Gleichheit und Gerechtigkeit sind keine Synonyme. Eine Gesellschaft kann ungleich, aber gerecht, gleich, aber ungerecht sein.

Gleichheit und Gerechtigkeit sind keine Synonyme. Eine Gesellschaft kann ungleich, aber gerecht, gleich, aber ungerecht sein. Die soziale Ungleichheit wird in Deutschland in den nächsten Jahren zunehmen. Wie neoliberal sollen und müssen wir werden? Und hängt davon, was wir politisch wollen, überhaupt noch etwas ab? Oder ist der Neoliberalismus nur die Begleitmusik des ökonomisch Unvermeidlichen?

Das Ende der Gleichheit", so lautet der Titel von Rainer Hanks kürzlich in dieser Zeitung abgedrucktem Essay. Text und Titel passen zum Zeitgeist. Wer eine egalitäre Gesellschaft zu konstruieren versuche, so das ebenso schlichte wie gängige Credo, der werde bei Ungerechtigkeit gegenüber jedermann und Wohlstand für niemand enden. Hank formuliert sein Postulat als "Vermutung, dass der Egalitarismus einer verteilungsgerechten Gesellschaft auf Kosten ihrer Effizienz geht. Das würde bedeuten, dass gerade der aus Gerechtigkeitserwägungen installierte Verteilungsmechanismus letztlich die Wohlstands- und Wachstumsinteressen aller Bürger unterhöhlt."

Diese Sicht hat einen beeindruckenden Siegeszug hinter sich, obwohl diese These sich nicht auf allzu viele Evidenzen stützen kann. Es gilt hier eher, was Joan Robinson, Schülerin John Maynard Keynes, bereits vor Jahrzehnten in Hinblick auf die Anziehungskraft der Laissez-Faire-Doktrin ausmachte, nämlich, dass diese eine Menge enthält, "was der Umwelt, auf die sie projeiziert wurde, nur zu willkommen war. Dass sie zu Schlüssen kam, die der einfache Laie nie erwartet hatte, erhöhte vermutlich ihr intellektuelles Prestige. Dass ihre Lehre, in die Praxis übersetzt, spartanisch und oft widerwärtig war, verlieh ihr einen Anstrich von Tugend. Dass sich auf ihr ein gewaltiger, starrer logischer Überbau errichten ließ, verlieh ihr Schönheit."

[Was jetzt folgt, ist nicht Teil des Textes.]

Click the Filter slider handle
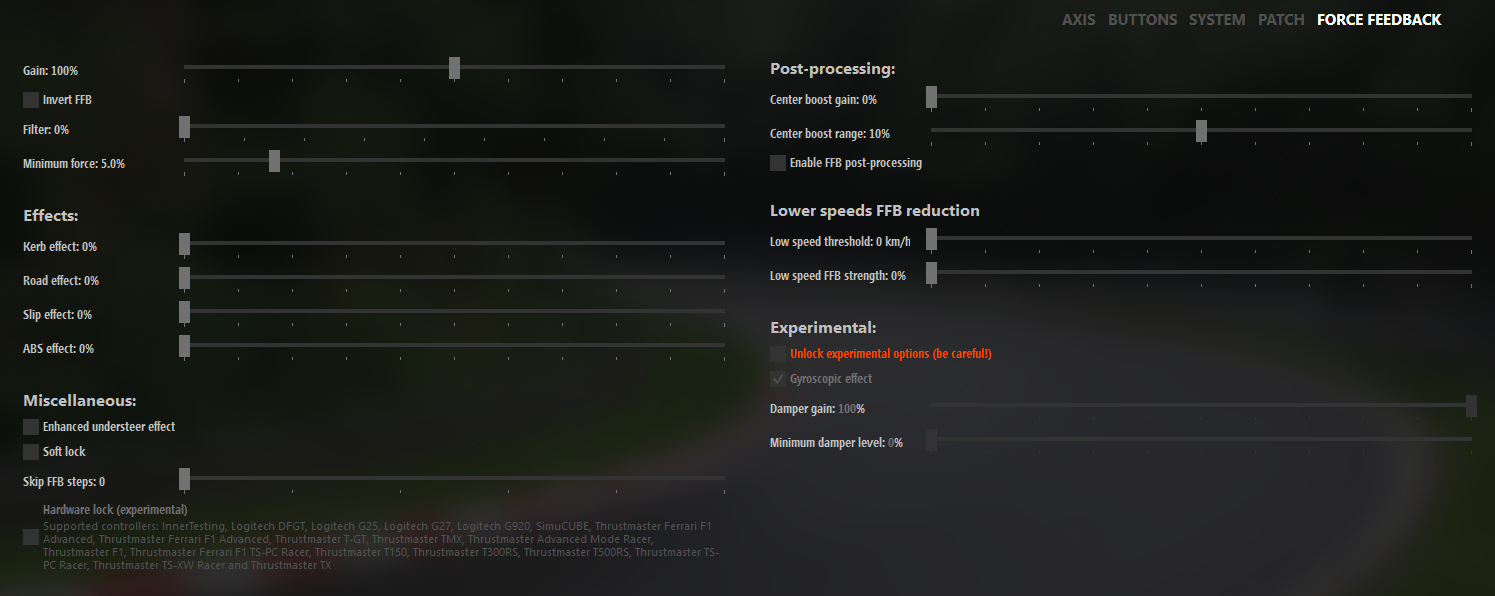 click(184, 127)
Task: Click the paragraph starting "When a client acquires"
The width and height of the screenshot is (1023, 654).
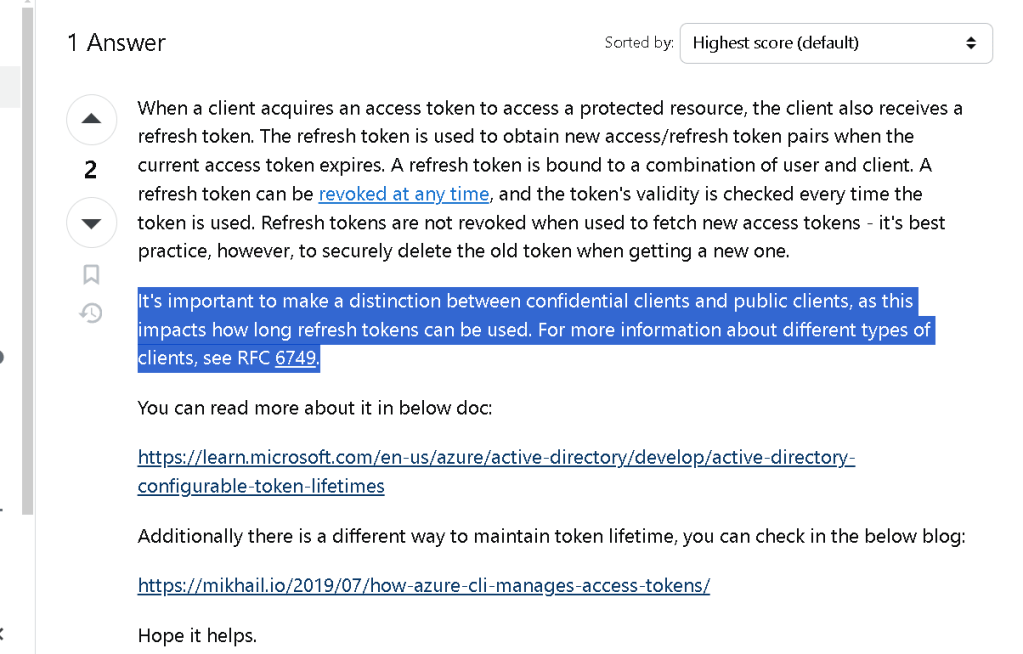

Dabei hat Hank in einem zweifellos Recht: Die Schlüsseldebatte der nächsten Jahre ist die über den Kern der Begriffe Gerechtigkeit, Gleichheit und Fairness. Und es lassen sich am Ausgangspunkt dieser Diskussion zwei Umstände als gesichert feststellen. Erstens ist eine totale Gleichheit an Wohlstand, Einkommen und Chancen kaum herstellbar und für die meisten Menschen auch nicht erstrebenswert. Und zweitens: Die Mehrheit der Bürger der kontinentaleuropäischen Länder hält eine Gesellschaft dann für gerecht organisiert, wenn sie nach mehr sozialer Gleichheit, nicht nur der Chancen, sondern auch nach Gleichheit im Ergebnis strebt.

Doch der Angriff auf die Gleichheit wird nicht nur wider die Gerechtigkeitsideale der Mehrheiten unternommen, es fehlt ihm bei genauer Betrachtung auch an Stringenz. Alle historische Erfahrung lehrt, dass ein hoher Grad an sozialer Ungleichheit ökonomischer Dynamik zumindest langfristig abträglicher ist als eine eher egalitäre Verteilungspolitik. Ein hoher Grad an Ungleichheit führt nicht nur dazu, dass ein wachsender Teil der Bevölkerung aus dem produktiven Prozess herausfällt, er verfestigt diese Exklusionen über die Jahre - und die Genealogie der Generationen hinweg - zusätzlich. Dies produziert soziale Kosten. Weil die Unterklassen sich keine Hoffnungen auf einen Aufstieg machen können, werden sie weniger zum allgemeinen Wohlstand beitragen als in egalitären Gemeinwesen.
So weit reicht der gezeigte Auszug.